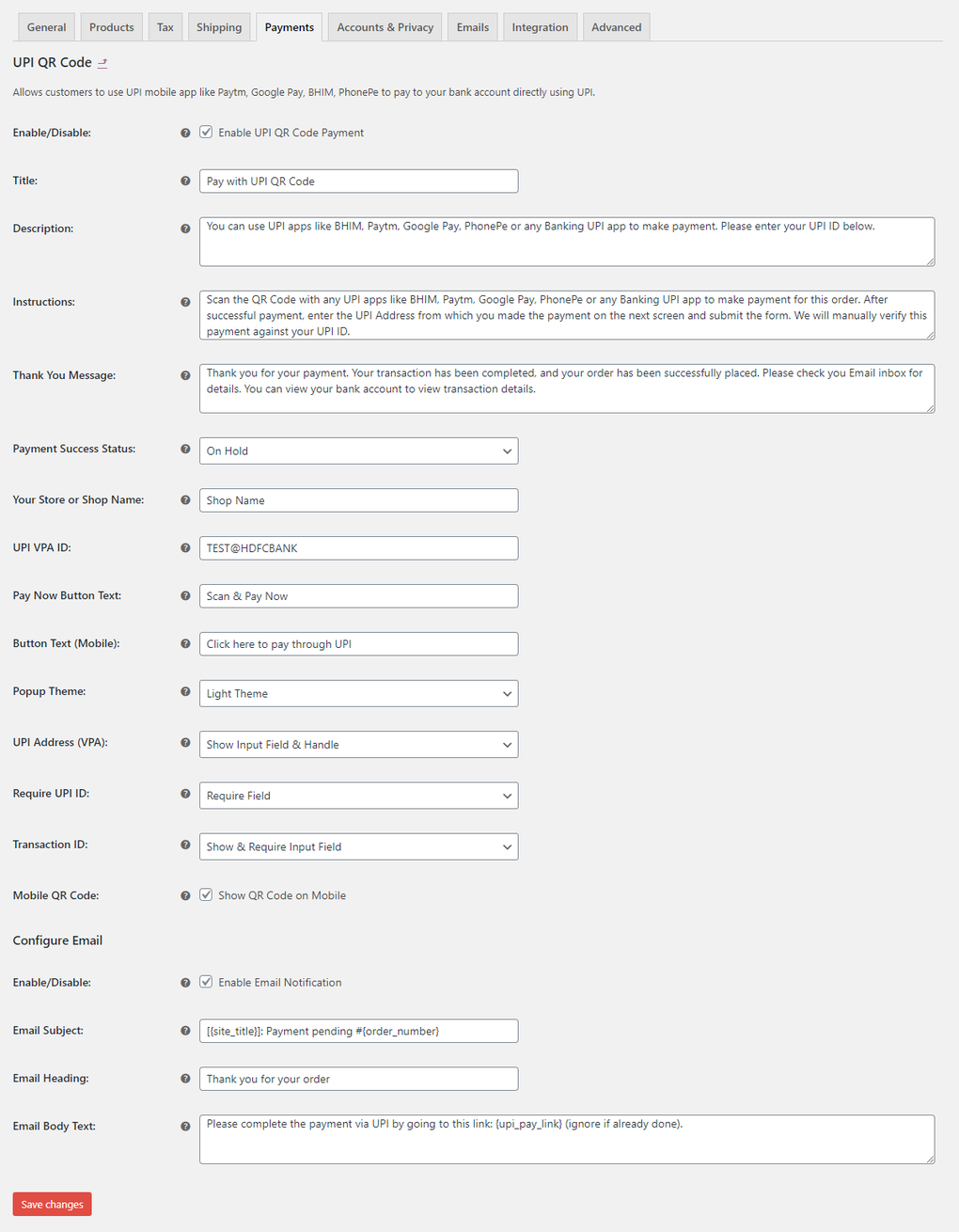Viewport: 959px width, 1232px height.
Task: Click help icon for Payment Success Status
Action: (185, 449)
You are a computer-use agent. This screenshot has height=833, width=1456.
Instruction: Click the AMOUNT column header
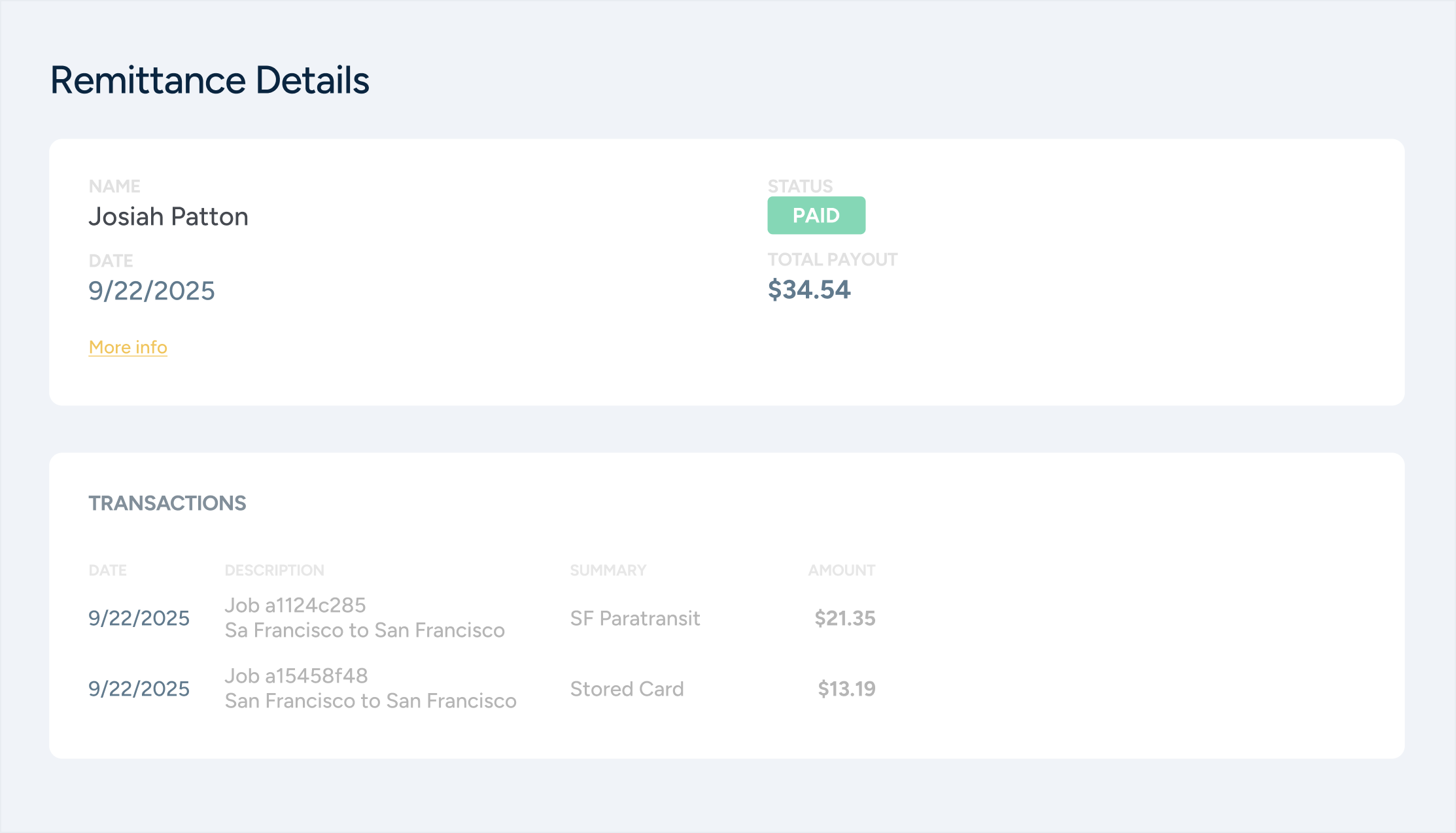[x=841, y=570]
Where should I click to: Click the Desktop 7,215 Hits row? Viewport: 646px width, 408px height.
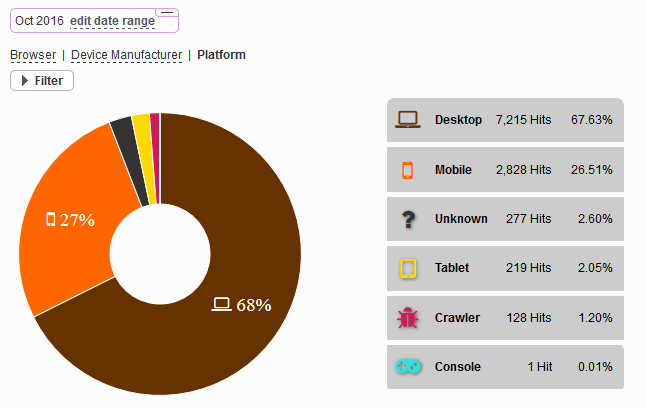tap(505, 120)
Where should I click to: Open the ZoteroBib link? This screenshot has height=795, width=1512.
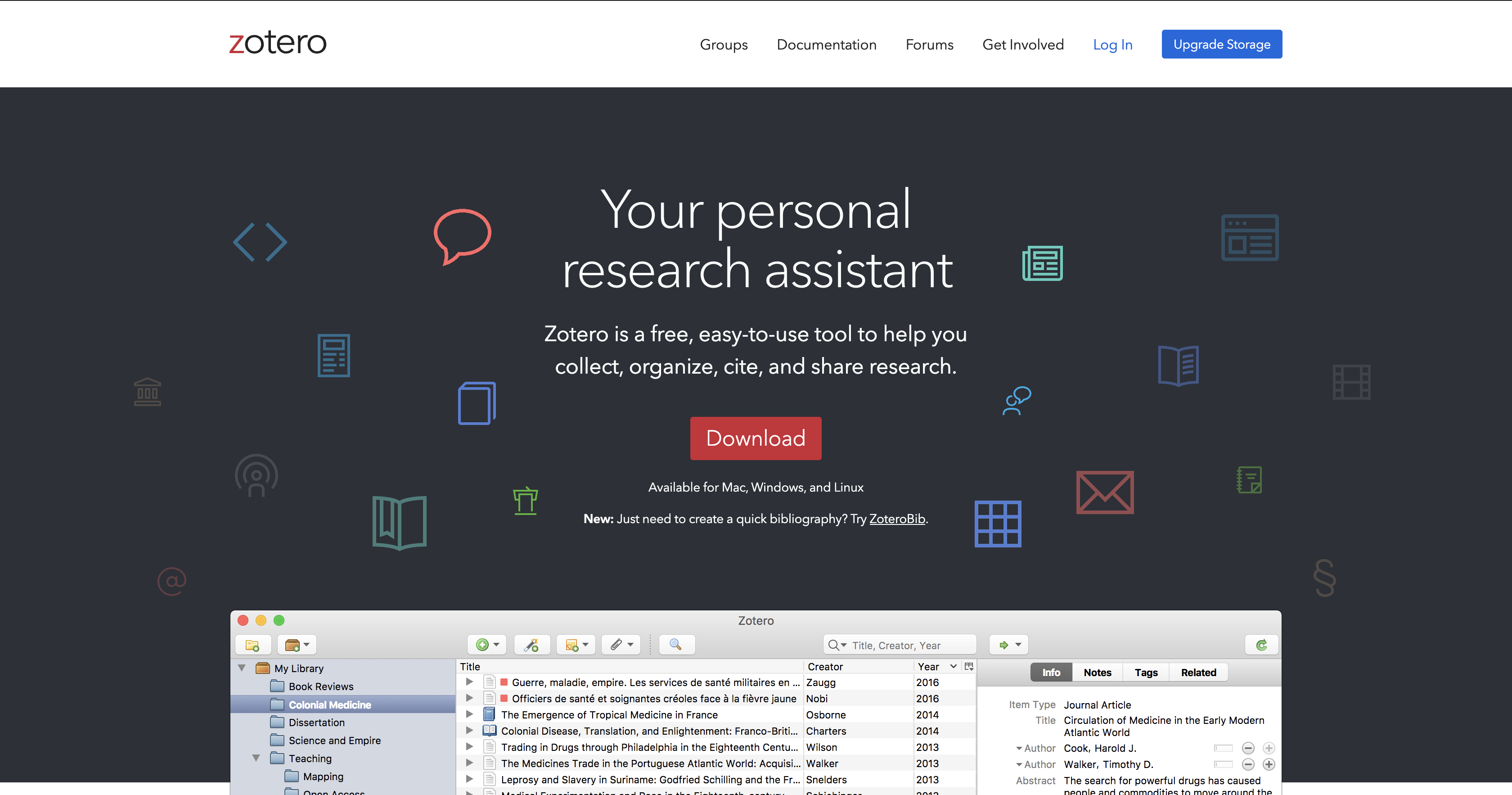(x=896, y=519)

□ □ □ □ □

§ **Problem details**: Retype the rows, starting at the line that contains "Where should I click to: Open" and ending with the last row, and leave the pictures out.

§ **Solution**:
Where should I click to: Open the ZoteroBib link? This screenshot has height=795, width=1512.
(x=896, y=519)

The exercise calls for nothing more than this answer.